■ **SELECTION**:
━━━━━━━━━━━━━━━━━━━━

# Difference between Sport Coupe/Hardtop 67



## mshidner (Apr 11, 2009)

Looking to know what the difference is between a sport coupe and a hard top 67 GTO? I have the chance to purchase a 67 sport coupe and the only outward difference is the sport coupe has a sold piece at the rear quarter window. So when the rear window is rolled down there is a soild chrome strip here. Is the hard top with out this piece? Is this model not a desirable model as the person is not asking big numbers for what appears to be a very clean car. Thanks Mike


----------



## 05GTO (Oct 6, 2004)

There were a little more than 65,000 hardtops and only 7,000 sport coupes produced in 67. Some people don't care for the pillar and prefer the clean look of the hardtop. I personally would buy the car if it's a good deal and a true GTO.


----------



## mshidner (Apr 11, 2009)

Randy, thank you for the numbers on how many sport coupes were made. I understand a little more in that a sport coupe was a fancy name for a post car. I had never seen one before and was unsure if it was a Tempest made to look like a GTO. It also comes with a manual 3 speed console. I had heard 3 speeds were column mounted but the party with the car swears it came this way. Not many options on the car beside console what appears to be a vacumn gauge and a nice set of buckets with the orginal engine and they saw a 3 speed transmission.


----------



## 05GTO (Oct 6, 2004)

I've been told that serious drag racers ordered the post car with a boxed convertible frame and an optional floor 3 speed. Look at the frame under the door and see if it is boxed, you may be looking at a car that was ordered for the drag strip.

Also, verify the VIN tag in the driver's door jam starts with 24207,


----------



## geeteeohguy (Feb 2, 2008)

I've had personal experiences with sport coupes over the past several decades. Here's what I can tell you: They were low production because they were not popular. Starting in 1950, GM began producing hardtop (pillarless) vehicles. By the '60's, "coupes" were donsidered dowdy. The Sport Coupe was the lowest cost GTO you could get, and it came standard with 3 on the FLOOR. With a HURST shifter (Ford made the gearbox!). The post cars were and are much stiffer/stronger than the hardtop cars, and made good drag cars due to lack of body twist. I have never seen one with a convertible-type boxed frame. I would think that the drag racer would want a light, stiff car....not a heavy one. Also, drag racers back then ran 4-speeds or hydro's or powerglides, etc. Almost never 3-speeds after about '62 or so. My experience is that sport coupes are more solid, have less wind noise, less water leakage, and just feel better going down the road than hardtops. They look a little strange, sure, but they're great cars. It sounds to me like you found an original, base-optioned survivor car. If you like it, go for it. Post cars typicallly bring 20-30 percent less $$ than a hardtop car. As a PS, I work with two different guys who bought NEW high perf Chevy's back in '69 and '70....BOTH cars were 3 speed stickshift cars instead of 4 speeds...I asked them why, and they said that the extra $$ for the 4 speed (about $200) back then for a $2--2.5k car was huge....they simply could not afford a 4 speed, working at the gas station and going to college, etc. So, I think you have the GTO equivalent: a young (poor) buyer, buying all the car he could with the money he had. Sounds like a neat car to me!!!!

━━━━━━━━━━━━━━━━━━━━

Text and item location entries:
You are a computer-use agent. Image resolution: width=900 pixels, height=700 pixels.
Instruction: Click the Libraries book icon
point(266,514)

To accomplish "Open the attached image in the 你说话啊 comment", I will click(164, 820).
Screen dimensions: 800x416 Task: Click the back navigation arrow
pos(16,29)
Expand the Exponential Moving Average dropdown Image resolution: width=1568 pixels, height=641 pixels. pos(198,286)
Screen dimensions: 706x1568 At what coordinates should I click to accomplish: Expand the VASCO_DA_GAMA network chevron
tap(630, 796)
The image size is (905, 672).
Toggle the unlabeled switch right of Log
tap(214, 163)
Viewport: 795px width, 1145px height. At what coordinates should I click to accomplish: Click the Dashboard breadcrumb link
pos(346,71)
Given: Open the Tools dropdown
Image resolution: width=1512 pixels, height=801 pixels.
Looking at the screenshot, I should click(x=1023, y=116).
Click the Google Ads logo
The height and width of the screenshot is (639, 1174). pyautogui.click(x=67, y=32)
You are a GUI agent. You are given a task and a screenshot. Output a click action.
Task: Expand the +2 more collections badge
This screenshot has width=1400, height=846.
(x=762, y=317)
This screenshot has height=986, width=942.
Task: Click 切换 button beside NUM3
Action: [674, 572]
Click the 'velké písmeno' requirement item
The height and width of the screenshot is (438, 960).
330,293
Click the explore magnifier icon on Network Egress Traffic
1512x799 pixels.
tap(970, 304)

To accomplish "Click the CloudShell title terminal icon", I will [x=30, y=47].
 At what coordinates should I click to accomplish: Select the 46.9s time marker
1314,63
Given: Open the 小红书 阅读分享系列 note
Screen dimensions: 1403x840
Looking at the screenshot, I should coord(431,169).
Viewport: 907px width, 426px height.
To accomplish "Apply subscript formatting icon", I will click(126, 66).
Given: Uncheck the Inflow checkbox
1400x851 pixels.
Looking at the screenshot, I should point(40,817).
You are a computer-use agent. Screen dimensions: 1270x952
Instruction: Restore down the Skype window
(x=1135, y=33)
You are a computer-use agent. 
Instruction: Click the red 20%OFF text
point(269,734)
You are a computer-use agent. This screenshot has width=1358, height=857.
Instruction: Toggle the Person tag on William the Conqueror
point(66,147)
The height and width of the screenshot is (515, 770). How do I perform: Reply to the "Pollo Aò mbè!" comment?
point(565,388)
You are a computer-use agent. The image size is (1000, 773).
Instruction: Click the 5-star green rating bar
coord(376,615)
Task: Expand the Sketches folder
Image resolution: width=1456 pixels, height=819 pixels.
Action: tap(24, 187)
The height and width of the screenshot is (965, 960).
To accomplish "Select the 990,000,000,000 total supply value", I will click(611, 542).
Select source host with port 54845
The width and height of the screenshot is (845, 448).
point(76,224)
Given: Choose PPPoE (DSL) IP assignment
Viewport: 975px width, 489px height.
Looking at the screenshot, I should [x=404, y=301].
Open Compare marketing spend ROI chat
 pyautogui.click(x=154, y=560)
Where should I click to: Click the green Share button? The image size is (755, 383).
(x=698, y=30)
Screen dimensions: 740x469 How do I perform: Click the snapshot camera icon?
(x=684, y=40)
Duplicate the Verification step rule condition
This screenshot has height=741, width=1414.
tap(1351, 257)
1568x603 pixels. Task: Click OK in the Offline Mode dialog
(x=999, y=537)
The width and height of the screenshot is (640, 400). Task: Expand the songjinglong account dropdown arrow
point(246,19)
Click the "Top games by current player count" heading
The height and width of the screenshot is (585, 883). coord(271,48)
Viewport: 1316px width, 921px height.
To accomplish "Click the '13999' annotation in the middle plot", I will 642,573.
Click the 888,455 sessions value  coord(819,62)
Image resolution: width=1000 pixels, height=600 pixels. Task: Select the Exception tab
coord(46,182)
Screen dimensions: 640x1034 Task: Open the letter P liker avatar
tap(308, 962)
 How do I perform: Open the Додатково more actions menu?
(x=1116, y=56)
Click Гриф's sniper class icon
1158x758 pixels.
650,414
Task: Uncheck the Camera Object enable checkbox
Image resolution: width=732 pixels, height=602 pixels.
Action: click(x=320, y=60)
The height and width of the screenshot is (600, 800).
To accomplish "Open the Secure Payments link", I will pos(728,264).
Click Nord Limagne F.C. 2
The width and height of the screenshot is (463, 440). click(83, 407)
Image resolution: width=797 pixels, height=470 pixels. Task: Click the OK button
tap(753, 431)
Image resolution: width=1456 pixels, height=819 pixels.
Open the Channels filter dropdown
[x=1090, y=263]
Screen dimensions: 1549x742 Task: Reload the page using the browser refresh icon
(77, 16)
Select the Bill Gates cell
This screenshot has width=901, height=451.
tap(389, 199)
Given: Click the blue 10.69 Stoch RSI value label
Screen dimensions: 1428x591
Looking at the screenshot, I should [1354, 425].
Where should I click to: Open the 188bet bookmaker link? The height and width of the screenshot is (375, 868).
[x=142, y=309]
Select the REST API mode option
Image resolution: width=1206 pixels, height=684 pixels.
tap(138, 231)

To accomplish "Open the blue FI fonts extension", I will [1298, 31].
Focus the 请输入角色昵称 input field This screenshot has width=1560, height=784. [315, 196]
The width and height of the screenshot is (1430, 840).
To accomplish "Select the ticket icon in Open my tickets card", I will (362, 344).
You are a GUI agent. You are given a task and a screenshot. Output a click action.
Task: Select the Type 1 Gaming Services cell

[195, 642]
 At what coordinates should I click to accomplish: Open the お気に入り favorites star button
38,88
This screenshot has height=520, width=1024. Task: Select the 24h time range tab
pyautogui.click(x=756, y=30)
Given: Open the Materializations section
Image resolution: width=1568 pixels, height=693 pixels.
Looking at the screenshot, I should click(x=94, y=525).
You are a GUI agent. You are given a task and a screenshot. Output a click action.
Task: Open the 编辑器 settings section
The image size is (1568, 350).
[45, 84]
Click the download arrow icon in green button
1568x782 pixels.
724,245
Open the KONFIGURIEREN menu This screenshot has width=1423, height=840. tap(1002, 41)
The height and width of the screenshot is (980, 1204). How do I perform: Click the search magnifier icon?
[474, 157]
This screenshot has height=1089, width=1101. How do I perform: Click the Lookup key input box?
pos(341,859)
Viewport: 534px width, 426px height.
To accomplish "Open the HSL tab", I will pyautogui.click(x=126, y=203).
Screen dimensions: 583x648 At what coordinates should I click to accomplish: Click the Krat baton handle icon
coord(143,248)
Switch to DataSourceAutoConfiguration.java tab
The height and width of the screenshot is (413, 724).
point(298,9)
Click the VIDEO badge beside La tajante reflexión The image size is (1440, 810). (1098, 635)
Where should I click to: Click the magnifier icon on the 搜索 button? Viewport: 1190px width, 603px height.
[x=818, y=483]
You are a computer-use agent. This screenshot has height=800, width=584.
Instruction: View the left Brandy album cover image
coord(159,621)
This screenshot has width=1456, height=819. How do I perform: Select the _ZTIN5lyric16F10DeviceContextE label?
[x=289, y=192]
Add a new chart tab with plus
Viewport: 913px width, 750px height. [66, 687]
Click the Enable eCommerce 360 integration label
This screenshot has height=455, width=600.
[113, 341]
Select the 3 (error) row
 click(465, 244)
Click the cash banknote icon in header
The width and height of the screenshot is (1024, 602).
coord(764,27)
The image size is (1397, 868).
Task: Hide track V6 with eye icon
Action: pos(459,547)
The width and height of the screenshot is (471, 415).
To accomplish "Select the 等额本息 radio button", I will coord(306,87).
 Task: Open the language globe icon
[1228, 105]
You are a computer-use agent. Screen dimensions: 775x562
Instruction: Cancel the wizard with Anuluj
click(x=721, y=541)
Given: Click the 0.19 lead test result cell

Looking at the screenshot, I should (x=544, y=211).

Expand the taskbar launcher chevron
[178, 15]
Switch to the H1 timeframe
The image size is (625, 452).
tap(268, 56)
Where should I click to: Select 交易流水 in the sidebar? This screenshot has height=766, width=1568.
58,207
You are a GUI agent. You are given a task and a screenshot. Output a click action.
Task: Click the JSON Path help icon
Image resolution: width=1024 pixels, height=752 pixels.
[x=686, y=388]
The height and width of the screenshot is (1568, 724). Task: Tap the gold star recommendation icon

━━━━━━━━━━━━━━━━━━━━

■ **TASK**: From the thread on the 1967 GTO sport coupe and hardtop, reproduce the part that opens with the words containing "There were a" and closes with "3 speed transmission.".

■ **ANSWER FOR THE TASK**:
There were a little more than 65,000 hardtops and only 7,000 sport coupes produced in 67. Some people don't care for the pillar and prefer the clean look of the hardtop. I personally would buy the car if it's a good deal and a true GTO.


----------



## mshidner (Apr 11, 2009)

Randy, thank you for the numbers on how many sport coupes were made. I understand a little more in that a sport coupe was a fancy name for a post car. I had never seen one before and was unsure if it was a Tempest made to look like a GTO. It also comes with a manual 3 speed console. I had heard 3 speeds were column mounted but the party with the car swears it came this way. Not many options on the car beside console what appears to be a vacumn gauge and a nice set of buckets with the orginal engine and they saw a 3 speed transmission.